"Stupid in America"

Jan 14, 2006 00:15

I watched 20/20 tonight after hearing about tonight's program on the excellent econ-related blog Cafe Hayek. The program criticized the failure of many of the United States' public schools to provide a good education to many students. Even some significantly poorer nations do better on tests than Americans. People are people; American 4th-graders are above average globally, but they drop way down in the rankings in high school. The schools must have something to do with this problem.

Of course the teachers and administrators say they need more money to solve the problems. Based on the interviews on the show, it is clear that they would take as much money as possible. But any reasonable person knows that doubling the amount of money spent per student does not guarantee any improvement in education.

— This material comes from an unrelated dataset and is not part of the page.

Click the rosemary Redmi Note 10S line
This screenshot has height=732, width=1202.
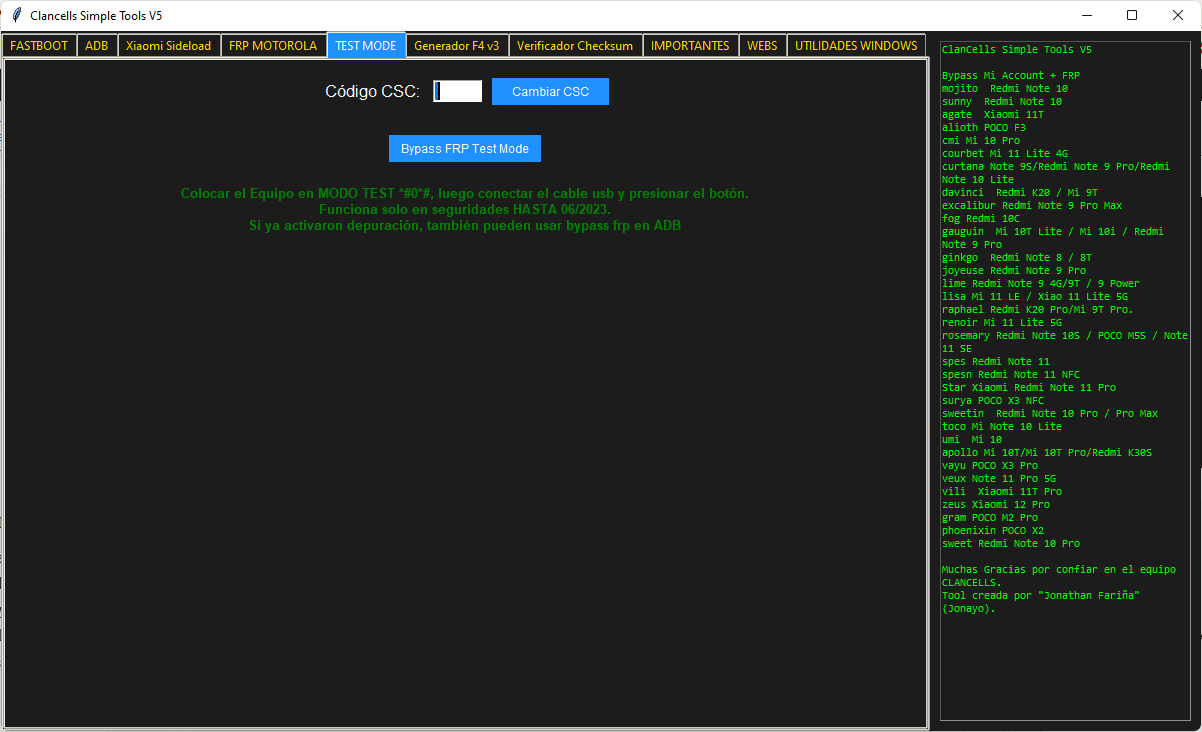pos(1050,335)
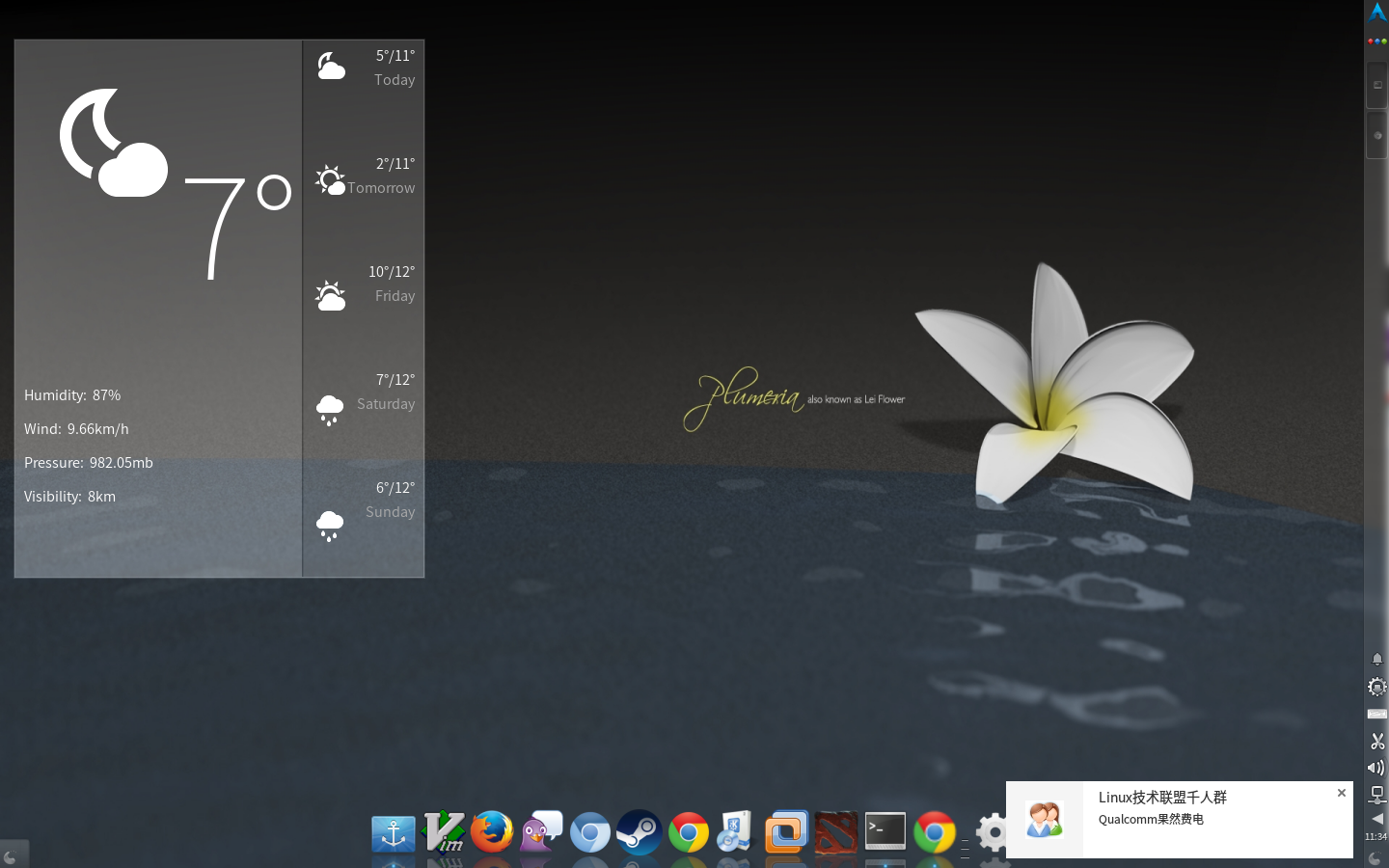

People need to realize that public schools are a monopoly, at least to people who can't afford to move or send their kids to private school. That's right, a monopoly that disproportionately hurts students from poor families. Teachers' unions are another major stumbling block; they protect incompetent and criminal teachers while preventing excellent teachers from advancing.

Solution proposed: more competition! An excellent way to do that: vouchers! Vouchers force schools to compete for the students' money, meaning they have to do well or they lose money and students. Opponents of vouchers include the teacher's unions, because competition between schools means the lousy teachers will get fired. They bring the most irrational arguments against vouchers. "Competition will hurt our schools," they cry. Baloney.

What do you think? I would love to discuss this some more.